Dirigir nuestra mente hacia las inmensas extensiones
marinas, en continuo movimiento, también representa, en cierto sentido, la
oportunidad de pensar en Dios, que acompaña constantemente su creación
haciéndola avanzar, manteniéndola en la existencia (cf. S. Juan Pablo II,
Catequesis, 7 mayo 1986).
Custodiar cada día este bien valioso representa hoy una
responsabilidad ineludible, un verdadero y auténtico desafío: es necesaria la
cooperación eficaz entre los hombres de buena voluntad para colaborar en la
obra continua del Creador.
Lamentablemente, muchos esfuerzos se diluyen ante la
falta de normas y controles eficaces, especialmente en lo que respecta a la protección
de las áreas marinas más allá de las fronteras nacionales (cf. Laudato si’,
174). No podemos permitir que los mares y los océanos se llenen de extensiones
inertes de plástico flotante.
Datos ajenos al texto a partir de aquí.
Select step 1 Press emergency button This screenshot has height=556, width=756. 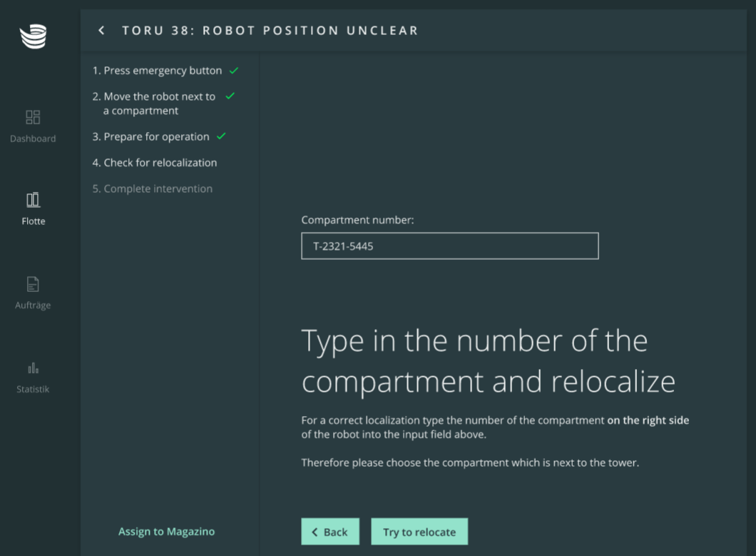coord(157,71)
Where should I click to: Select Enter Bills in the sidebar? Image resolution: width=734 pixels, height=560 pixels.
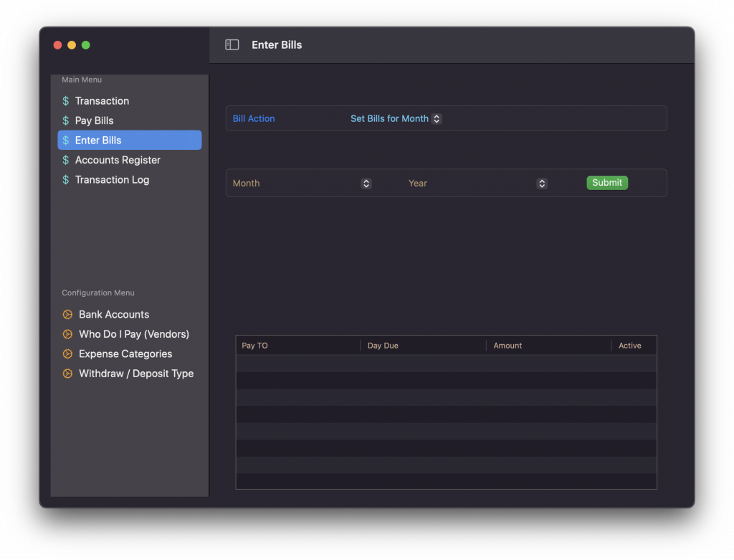pos(98,141)
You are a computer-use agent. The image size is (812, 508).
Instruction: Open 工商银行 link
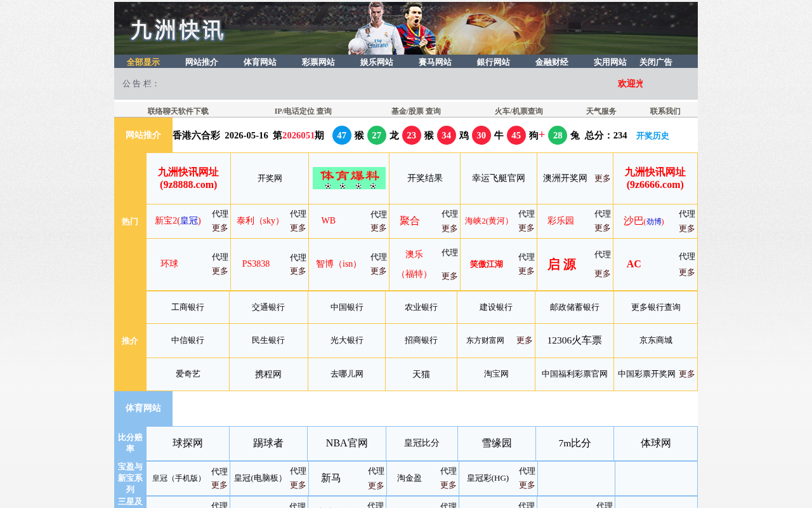[x=188, y=307]
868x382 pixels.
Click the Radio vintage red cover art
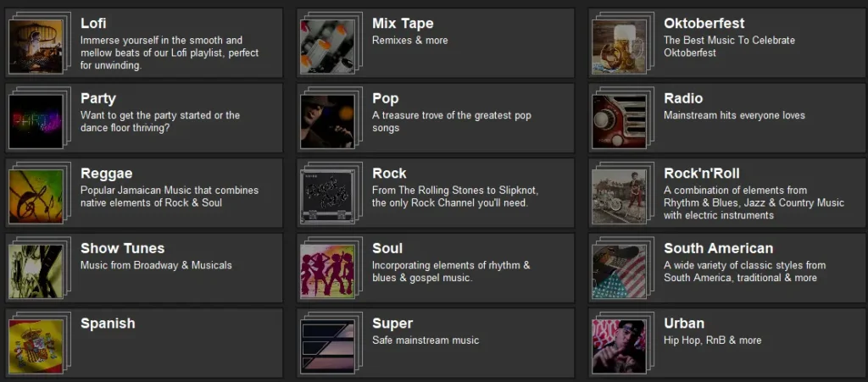tap(619, 121)

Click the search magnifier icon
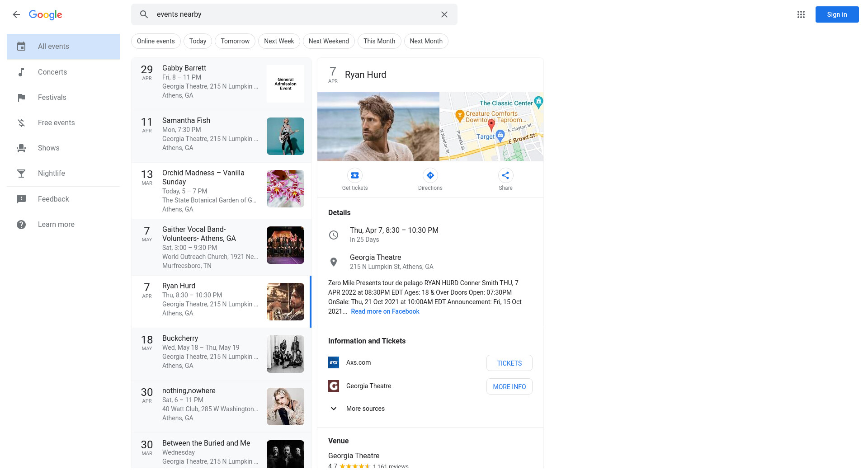(144, 14)
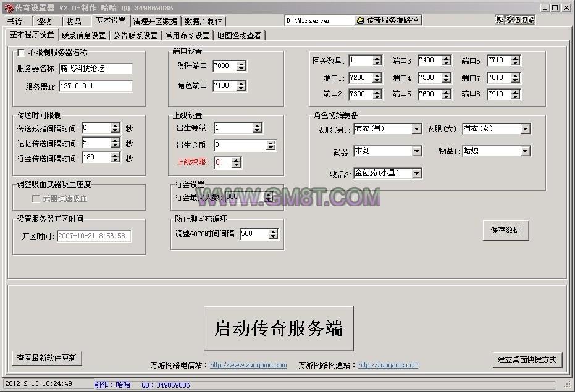Open the http://www.zuogame.com link

click(x=248, y=365)
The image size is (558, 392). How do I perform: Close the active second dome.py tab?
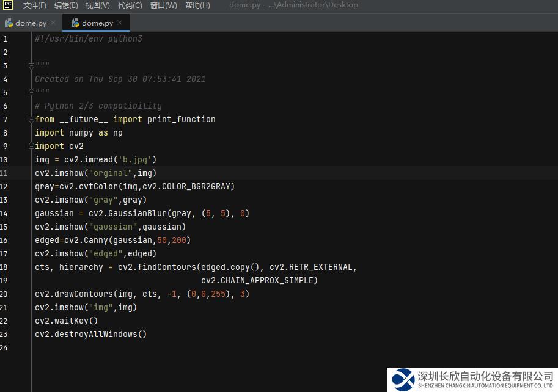click(x=120, y=23)
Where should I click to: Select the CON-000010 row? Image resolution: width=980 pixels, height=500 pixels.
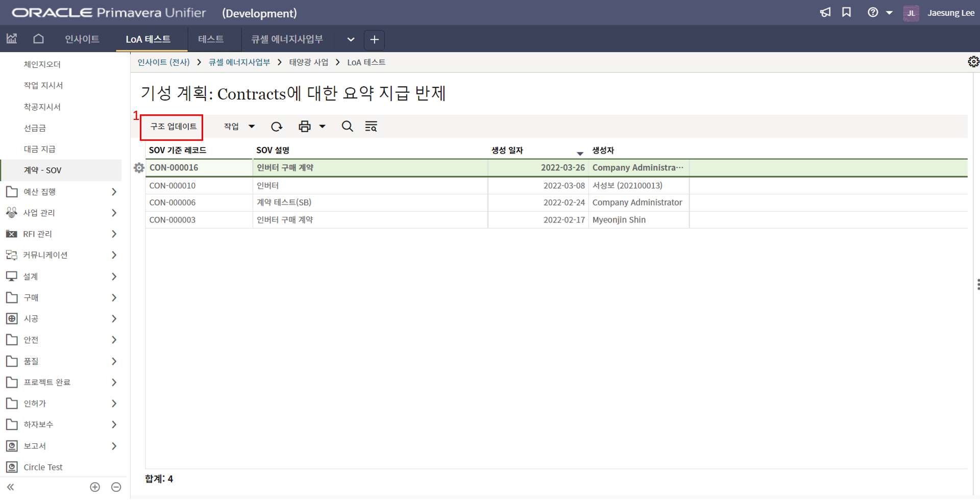[173, 186]
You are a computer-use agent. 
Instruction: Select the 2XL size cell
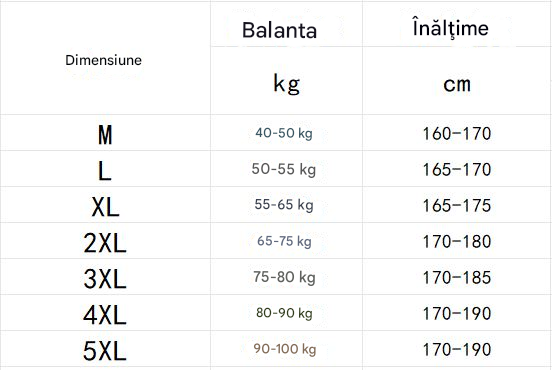105,241
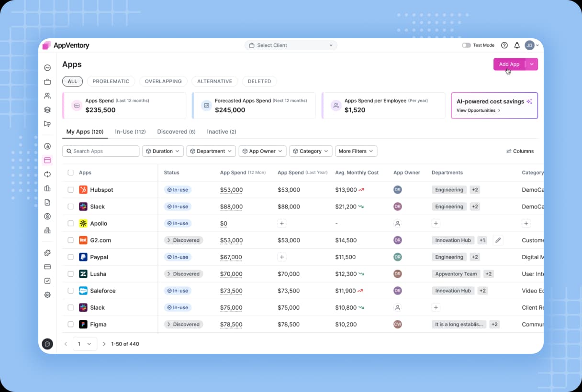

Ante esta emergencia estamos llamados también a
comprometernos, con mentalidad activa, rezando como si todo dependiese de la
Providencia divina y trabajando como si todo dependiese de nosotros.
Recemos para que las aguas no sean signo de separación
entre los pueblos, sino signo de encuentro para la comunidad humana. Recemos
para que se salvaguarde a quien arriesga la vida sobre las olas buscando un
futuro mejor.
Pidamos al Señor, y a quienes realizan el eminente
servicio de la política, que las cuestiones más delicadas de nuestra época
―como son las vinculadas a las migraciones, a los cambios climáticos, al
derecho de todos a disfrutar de los bienes primarios― sean afrontadas con
responsabilidad, previsión, mirando al mañana, con generosidad y espíritu de
colaboración, sobre todo entre los países que tienen mayores posibilidades.
Recemos por cuantos se dedican al apostolado del mar, por
quienes ayudan en la reflexión sobre los problemas en los que se encuentran los
ecosistemas marítimos, por quienes contribuyen a la elaboración y aplicación de
normativas internacionales sobre los mares para que tutelen a las personas, los
países, los bienes, los recursos naturales —pienso por ejemplo en la fauna y la
flora pesquera, así como en las barreras coralinas (cf. ibíd., 41) o en los
fondos marinos— y garanticen un desarrollo integral en la perspectiva del bien
común de toda la familia humana y no de intereses particulares.
Recordemos también a cuantos se ocupan de la protección
de las zonas marinas, de la tutela de los océanos y de su biodiversidad, para
que realicen esta tarea con responsabilidad y honestidad.
Finalmente, nos preocupan las jóvenes generaciones y
rezamos por ellas, para que crezcan en el conocimiento y en el respeto de la
casa común y con el deseo de cuidar del bien esencial del agua en beneficio de
todos.
Mi deseo es que las comunidades cristianas contribuyan
cada vez más y de manera más concreta para que todos puedan disfrutar de este
recurso indispensable, custodiando con respeto los dones recibidos del Creador,
en particular los cursos de agua, los mares y los océanos.